Across Africa, digital agriculture is reshaping how young people see farming. Drones, climate apps, mobile advisory platforms are making agriculture look cool, profitable and modern.
It’s working: the majority of digital agriculture users in Africa are aged 15–35, showing how technology is pulling a new generation back to farming. From Hello Tractor in Nigeria to DigiFarm in Kenya, young people are driving adoption. Projects like Hinga Weze in Rwanda and startups like M-Omulimisa in Uganda are proving the same thing: give youth the right tools, and they transform agriculture into a business worth staying in.
And no one shows this better than 36 year old Amos Langat in Kericho County, Kenya.
A Coffee Farmer Who Refused to Settle
When Amos started farming coffee six years ago, his yields were painfully low.
“In years when I did not use Virtual Agronomist, I was picking around 1,200 kilos on my farm of one and a quarter acres” he remembers. Then he met iSDA’s team at a seminar and decided to try Virtual Agronomist. “I loved what they were saying… I just came and started tracking them.”
He followed the advice step by step: digging trenches to manage water, applying fertiliser in new ways, adjusting how he worked his canopy. The difference was extraordinary.
“When I adopted Virtual Agronomist, my production increased up to 6,000 kilos.”

From His Plot to 15,000 Others
But Amos’s story isn’t only about his own success. It’s about what he chose to do next.
“I enjoy meeting people in their farms, teaching them how they can adopt Virtual Agronomist,” he says. “The farmers I am visiting nowadays are very, very happy because they have seen amazing results.”
Amos has now convinced 15,000 farmers in Kericho County to use Virtual Agronomist.
That number is staggering. Most agricultural extension programmes struggle to reach that many farmers with entire teams. Amos has done it as one man — by walking farm to farm, showing results, training a network of lead farmers and helping neighbours make the leap.
This is what makes iSDA’s lead farmer model powerful: when advice comes from someone you know and trust, you believe it. And you act on it.
Farming as a Future
For Amos, the benefits are deeply personal.
“My income has increased. I can pay school fees for my children. I can employ other farmers when I need labour.”
That’s what scale looks like when it’s real: higher productivity, better livelihoods and stronger communities. And with young leaders like Amos, farming is no longer the last resort for youth — it’s a career worth committing to.

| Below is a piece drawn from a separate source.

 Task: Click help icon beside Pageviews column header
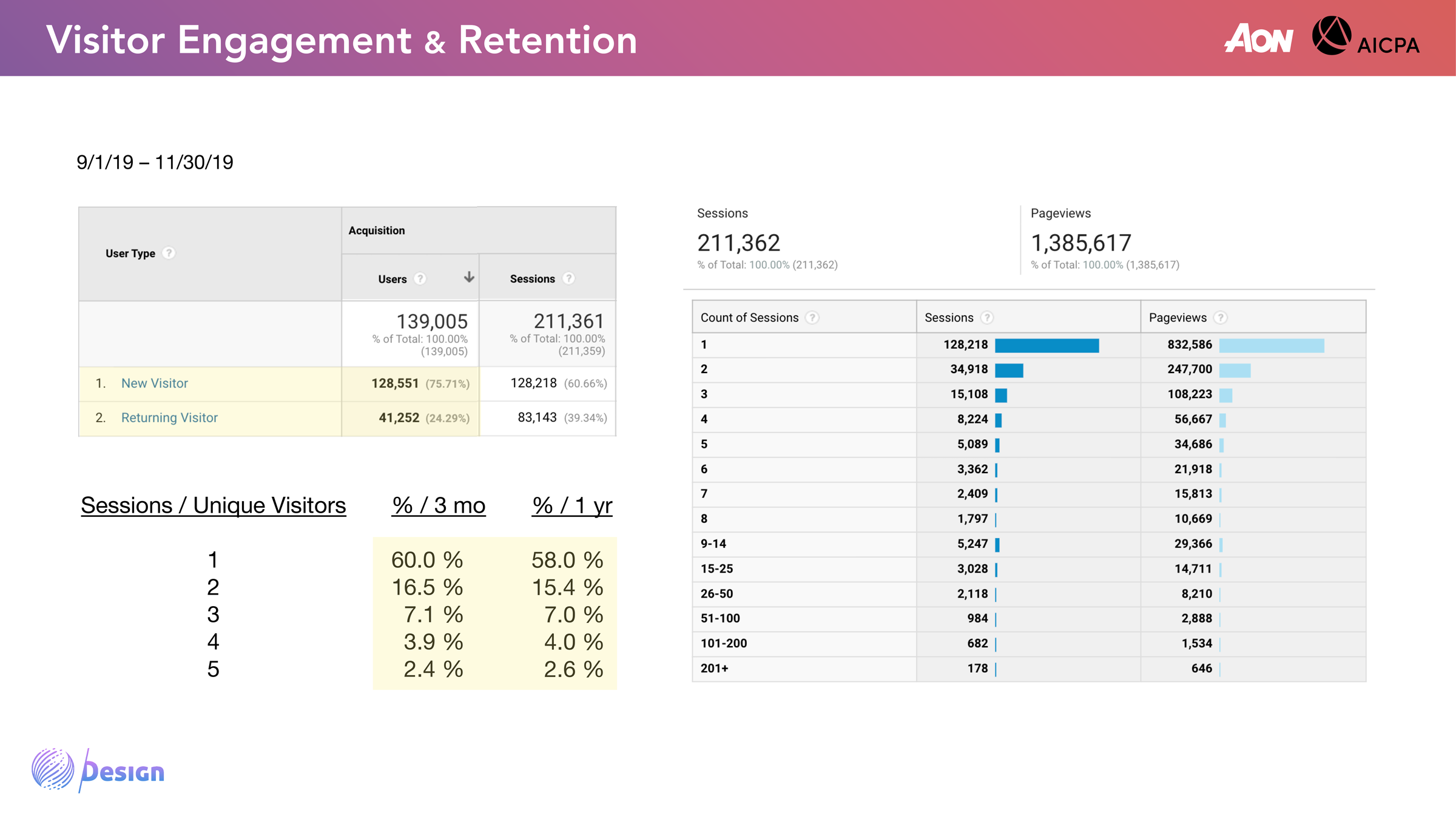[1221, 318]
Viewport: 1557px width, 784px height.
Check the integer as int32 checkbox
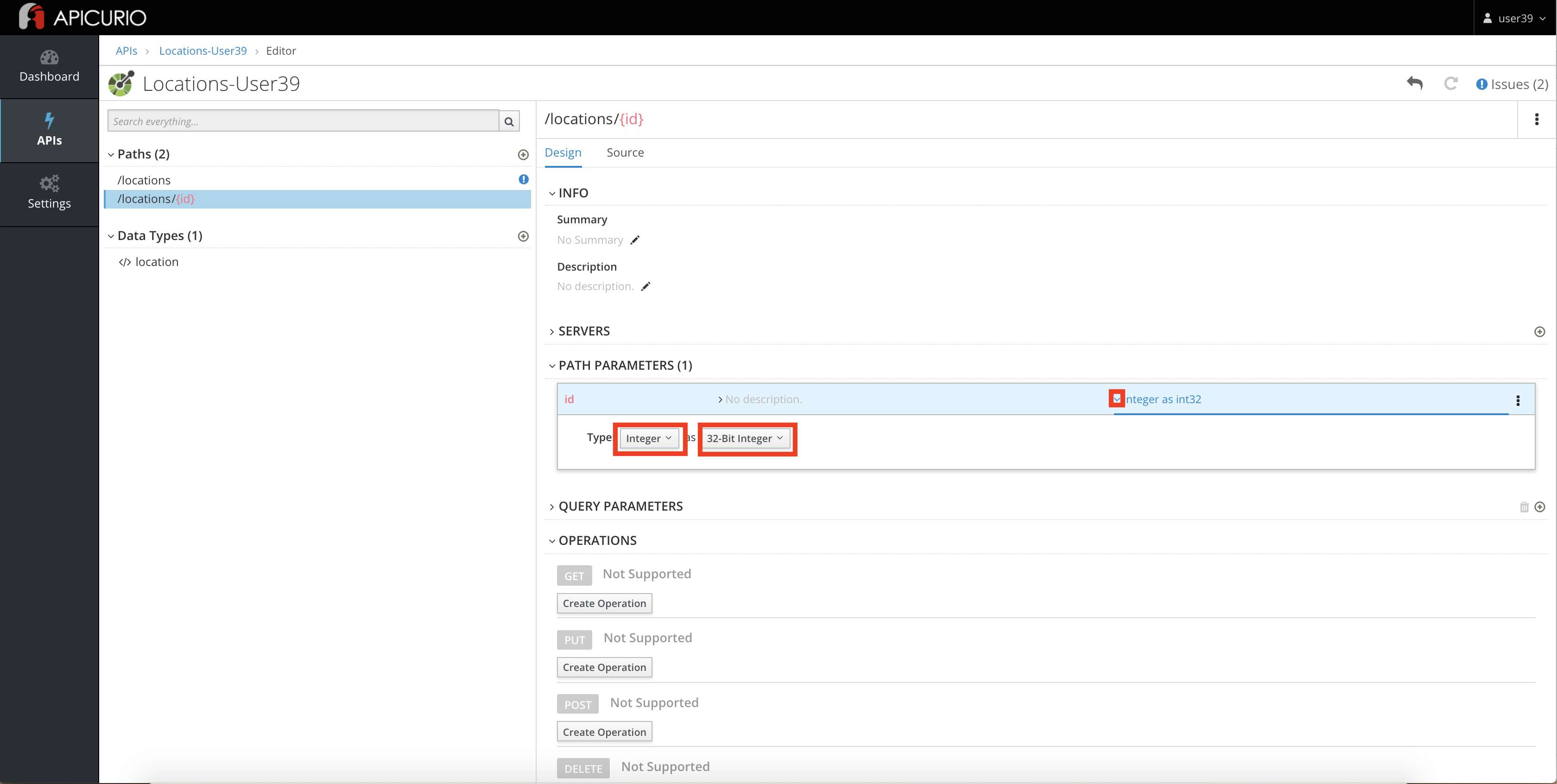[x=1116, y=398]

Grounded in Reality. Ready to Scale.
Virtual Agronomist has gone from 250,000 farm plots to over 350,000 plots in a matter of months, now reaching 250,000 farmers directly. Amos proves what those numbers mean in practice. He is not only harvesting more himself, he is multiplying adoption across his community at an extraordinary pace. 15,000 farmers inspired by one farmer. That’s what scaling looks like when you put youth at the centre.